We had a a busy weekend catching up on projects that had long been over due. As much as I love gardening, I’d rather be planning or planting than doing grunt work, but without the latter, it’s hard to do the former.
Over the years, the bark we’d used as mulch in the planting strip outside the front yard fence had broken down or been washed away by the winter rains, and in quite a few spots the soil had begun to look like this:
|Cracked soil due to lack of mulch|
This planting strip gets full sun for 6-8 hours. Without a protective mulch, the plants would fry in our hot summer weather since water would just run off without really soaking in (the planting strip slants down to the street).
On Friday I ordered bark from Dixon Landscape Materials in nearby Dixon, CA and on Saturday morning we went to work.

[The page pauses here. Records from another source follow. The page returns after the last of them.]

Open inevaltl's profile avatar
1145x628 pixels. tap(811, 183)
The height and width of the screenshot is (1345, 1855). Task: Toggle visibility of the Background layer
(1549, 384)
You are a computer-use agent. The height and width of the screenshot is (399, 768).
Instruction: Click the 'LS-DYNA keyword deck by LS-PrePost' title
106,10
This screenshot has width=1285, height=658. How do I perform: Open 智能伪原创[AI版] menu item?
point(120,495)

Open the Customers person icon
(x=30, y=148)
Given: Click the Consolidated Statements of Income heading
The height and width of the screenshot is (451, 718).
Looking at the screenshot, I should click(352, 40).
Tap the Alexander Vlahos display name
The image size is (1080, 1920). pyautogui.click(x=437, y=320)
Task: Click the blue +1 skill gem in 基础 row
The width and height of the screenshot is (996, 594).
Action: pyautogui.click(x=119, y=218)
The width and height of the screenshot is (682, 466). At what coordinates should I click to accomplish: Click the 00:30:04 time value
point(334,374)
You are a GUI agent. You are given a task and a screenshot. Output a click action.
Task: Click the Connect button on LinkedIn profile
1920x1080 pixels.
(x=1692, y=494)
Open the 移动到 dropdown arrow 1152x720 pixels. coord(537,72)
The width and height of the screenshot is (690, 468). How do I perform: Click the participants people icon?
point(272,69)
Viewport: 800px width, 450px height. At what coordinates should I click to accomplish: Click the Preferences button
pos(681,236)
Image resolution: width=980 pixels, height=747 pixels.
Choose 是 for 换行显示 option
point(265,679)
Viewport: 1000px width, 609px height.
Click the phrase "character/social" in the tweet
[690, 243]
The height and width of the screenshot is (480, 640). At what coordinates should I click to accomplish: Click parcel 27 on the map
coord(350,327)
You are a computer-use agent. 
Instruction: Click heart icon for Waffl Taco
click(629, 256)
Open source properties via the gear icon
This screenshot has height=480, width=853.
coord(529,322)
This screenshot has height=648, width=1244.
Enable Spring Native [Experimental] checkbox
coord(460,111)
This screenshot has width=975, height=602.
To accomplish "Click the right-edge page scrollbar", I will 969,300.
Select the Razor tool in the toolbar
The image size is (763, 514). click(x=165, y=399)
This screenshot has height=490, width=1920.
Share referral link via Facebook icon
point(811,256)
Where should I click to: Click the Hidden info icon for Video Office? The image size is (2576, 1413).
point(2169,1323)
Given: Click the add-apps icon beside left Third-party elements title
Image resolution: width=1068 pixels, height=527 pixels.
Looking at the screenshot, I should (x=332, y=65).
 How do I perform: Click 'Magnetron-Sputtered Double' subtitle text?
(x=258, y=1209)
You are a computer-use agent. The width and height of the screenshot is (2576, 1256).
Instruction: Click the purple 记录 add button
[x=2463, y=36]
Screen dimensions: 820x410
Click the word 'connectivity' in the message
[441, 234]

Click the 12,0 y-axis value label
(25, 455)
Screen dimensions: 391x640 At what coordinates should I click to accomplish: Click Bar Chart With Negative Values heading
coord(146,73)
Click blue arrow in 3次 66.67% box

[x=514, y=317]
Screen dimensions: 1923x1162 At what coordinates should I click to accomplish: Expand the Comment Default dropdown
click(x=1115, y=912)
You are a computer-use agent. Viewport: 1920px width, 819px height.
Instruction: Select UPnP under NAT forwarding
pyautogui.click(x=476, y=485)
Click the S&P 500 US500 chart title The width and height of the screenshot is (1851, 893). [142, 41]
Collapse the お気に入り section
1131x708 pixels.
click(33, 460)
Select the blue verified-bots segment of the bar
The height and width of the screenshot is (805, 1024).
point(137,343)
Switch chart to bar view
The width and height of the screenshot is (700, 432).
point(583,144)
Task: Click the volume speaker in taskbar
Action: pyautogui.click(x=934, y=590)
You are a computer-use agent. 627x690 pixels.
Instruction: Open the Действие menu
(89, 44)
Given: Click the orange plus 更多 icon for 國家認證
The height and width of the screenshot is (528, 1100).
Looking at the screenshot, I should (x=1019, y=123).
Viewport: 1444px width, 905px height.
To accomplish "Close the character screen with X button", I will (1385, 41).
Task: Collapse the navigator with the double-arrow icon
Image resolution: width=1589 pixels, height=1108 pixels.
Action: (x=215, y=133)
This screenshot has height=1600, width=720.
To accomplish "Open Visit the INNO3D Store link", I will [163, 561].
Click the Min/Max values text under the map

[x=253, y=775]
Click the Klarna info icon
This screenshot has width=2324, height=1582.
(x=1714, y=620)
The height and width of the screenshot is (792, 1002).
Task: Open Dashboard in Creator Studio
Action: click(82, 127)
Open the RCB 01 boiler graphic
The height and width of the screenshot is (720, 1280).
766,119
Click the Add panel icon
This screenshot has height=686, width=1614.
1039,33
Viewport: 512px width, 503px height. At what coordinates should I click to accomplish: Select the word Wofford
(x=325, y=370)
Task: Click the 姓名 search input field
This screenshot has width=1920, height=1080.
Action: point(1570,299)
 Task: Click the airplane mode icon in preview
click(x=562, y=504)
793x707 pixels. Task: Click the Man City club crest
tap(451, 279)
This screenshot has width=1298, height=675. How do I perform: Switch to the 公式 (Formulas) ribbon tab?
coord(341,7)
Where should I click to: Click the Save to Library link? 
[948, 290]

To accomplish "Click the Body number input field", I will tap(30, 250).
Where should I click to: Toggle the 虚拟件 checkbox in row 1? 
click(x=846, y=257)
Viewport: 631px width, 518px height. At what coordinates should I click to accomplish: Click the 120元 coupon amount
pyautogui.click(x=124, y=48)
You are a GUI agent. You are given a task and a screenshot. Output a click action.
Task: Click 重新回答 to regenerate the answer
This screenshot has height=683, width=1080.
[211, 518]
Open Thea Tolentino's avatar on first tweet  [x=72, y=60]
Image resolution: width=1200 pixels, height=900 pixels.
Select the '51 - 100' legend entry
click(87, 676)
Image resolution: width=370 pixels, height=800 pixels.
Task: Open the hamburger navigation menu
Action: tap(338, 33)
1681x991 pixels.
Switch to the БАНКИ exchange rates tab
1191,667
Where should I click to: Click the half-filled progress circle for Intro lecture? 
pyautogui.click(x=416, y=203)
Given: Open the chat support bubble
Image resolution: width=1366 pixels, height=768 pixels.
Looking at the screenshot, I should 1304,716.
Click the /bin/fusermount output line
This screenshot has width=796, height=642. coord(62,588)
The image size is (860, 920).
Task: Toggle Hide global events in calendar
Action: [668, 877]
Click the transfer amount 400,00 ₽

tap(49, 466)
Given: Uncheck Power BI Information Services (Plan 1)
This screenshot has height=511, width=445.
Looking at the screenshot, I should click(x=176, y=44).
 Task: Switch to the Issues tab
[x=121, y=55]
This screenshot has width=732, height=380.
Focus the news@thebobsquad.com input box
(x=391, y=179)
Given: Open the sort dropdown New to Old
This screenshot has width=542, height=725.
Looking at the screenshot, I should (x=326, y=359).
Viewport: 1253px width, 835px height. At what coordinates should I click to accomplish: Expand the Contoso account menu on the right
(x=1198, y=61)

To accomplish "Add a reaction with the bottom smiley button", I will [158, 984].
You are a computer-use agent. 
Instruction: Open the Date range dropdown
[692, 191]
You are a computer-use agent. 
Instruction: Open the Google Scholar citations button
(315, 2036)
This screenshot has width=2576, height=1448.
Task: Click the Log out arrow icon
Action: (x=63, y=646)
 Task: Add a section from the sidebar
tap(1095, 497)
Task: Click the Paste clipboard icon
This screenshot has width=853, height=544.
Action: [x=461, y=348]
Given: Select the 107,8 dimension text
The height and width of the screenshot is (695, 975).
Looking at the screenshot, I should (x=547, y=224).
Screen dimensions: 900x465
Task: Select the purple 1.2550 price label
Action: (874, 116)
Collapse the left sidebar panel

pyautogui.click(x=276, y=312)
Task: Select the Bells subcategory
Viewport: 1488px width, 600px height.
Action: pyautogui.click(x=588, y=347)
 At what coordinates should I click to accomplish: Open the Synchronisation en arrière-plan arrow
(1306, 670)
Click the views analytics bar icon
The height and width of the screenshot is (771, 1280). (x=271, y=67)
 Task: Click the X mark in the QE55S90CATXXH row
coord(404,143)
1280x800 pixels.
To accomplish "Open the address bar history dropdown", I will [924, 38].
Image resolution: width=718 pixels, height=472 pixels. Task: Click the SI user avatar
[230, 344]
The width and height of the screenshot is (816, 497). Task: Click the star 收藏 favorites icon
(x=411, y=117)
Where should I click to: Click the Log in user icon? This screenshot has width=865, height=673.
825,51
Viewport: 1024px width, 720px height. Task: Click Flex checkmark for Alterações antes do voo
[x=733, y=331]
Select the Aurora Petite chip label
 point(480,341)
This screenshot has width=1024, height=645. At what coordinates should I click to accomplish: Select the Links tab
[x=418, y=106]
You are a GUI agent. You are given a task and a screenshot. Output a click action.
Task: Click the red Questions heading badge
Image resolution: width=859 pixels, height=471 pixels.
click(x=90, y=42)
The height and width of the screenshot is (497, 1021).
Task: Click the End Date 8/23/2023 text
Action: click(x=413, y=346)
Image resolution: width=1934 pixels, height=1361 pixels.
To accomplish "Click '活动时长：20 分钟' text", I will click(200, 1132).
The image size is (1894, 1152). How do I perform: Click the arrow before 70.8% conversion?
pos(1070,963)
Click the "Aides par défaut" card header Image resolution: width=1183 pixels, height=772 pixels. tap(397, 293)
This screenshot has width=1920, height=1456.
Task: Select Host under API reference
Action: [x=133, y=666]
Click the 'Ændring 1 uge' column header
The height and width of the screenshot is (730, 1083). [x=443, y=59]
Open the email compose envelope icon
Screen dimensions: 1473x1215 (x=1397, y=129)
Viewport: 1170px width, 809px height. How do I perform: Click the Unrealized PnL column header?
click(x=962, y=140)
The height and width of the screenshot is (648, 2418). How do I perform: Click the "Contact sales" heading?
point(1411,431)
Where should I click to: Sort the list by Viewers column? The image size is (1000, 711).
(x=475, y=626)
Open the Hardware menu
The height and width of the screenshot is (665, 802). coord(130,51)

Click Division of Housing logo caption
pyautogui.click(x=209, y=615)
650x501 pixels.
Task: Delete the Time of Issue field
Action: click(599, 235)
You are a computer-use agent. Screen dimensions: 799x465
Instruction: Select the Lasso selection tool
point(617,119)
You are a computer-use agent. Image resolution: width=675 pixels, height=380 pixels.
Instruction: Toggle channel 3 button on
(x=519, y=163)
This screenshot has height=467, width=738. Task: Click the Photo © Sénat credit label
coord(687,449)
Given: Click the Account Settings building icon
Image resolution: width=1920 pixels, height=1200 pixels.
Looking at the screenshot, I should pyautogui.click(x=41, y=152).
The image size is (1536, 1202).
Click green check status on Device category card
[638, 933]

|2 cubic yards of bark in our driveway |
(the decomposed granite is for another project that was supposed to happen this weekend but didn’t)
|In addition to keeping the soil cool and minimizing evaporation of precious water, fresh bark looks and smells awesome|
|This is the emerald bamboo (Bambusa textilis ‘Mutabilis’) |
which I recently planted
|I also mulched the stock tanks we installed last December|
Another chore that really needed to be done was to pressure-wash the flagstone walkway and patio in the front of our house. Installed in the summer of 2006, this flagstone has had no maintenance other than occasional sweeping. Since this past winter had been a long and rainy one, a lot of grime and moss had settled on the stone, making it look permanently dirty and dingy.
Our neighbor (the best neighbor in the world, I might add, and not just because she makes awesome cakes and cookies) let me use her pressure washer and so I spent a couple of hours on Sunday spritzing all the grime away.
The difference is like night and day. While I had known that the flagstone was dirty, I hadn’t really known how dirty until it was clean again.
|Before and after|
|Front walkway after pressure washing|
The final project of the weekend was the easiest and quickest of them all. We love to eat and cook Mexican food, and in the last few years I’ve been experimenting with moles, the rich sauces that are the hallmark of Mexican regional cuisine. Many use chili peppers that are very hard to find in the U.S., and some—like the famous chilhuacle from Oaxaca—are hard to source even in Mexico. Instead of always using substitutes that are never quite the real thing, I decided to grow my own specialty peppers from seeds. My original intention had been to start the seeds indoor in January or February, but somehow time got away from me. Now it’s mid-April and our daytime temperatures are consistently in the 70s so the soil should be warm enough to sow straight in the ground.
Since our four raised vegetable beds were empty except for some snap peas, I appropriated half of the biggest bed and sowed the varieties shown above. I believe there were 15 or 20 seeds in each package, but I don’t expect them all to germinate. In fact, if I get 5 or each, I’d be happy. Germination can be pretty slow so I’m trying to be patient while I keep the soil moist. I’ll keep you updated on my great Mexican pepper experiment of 2011!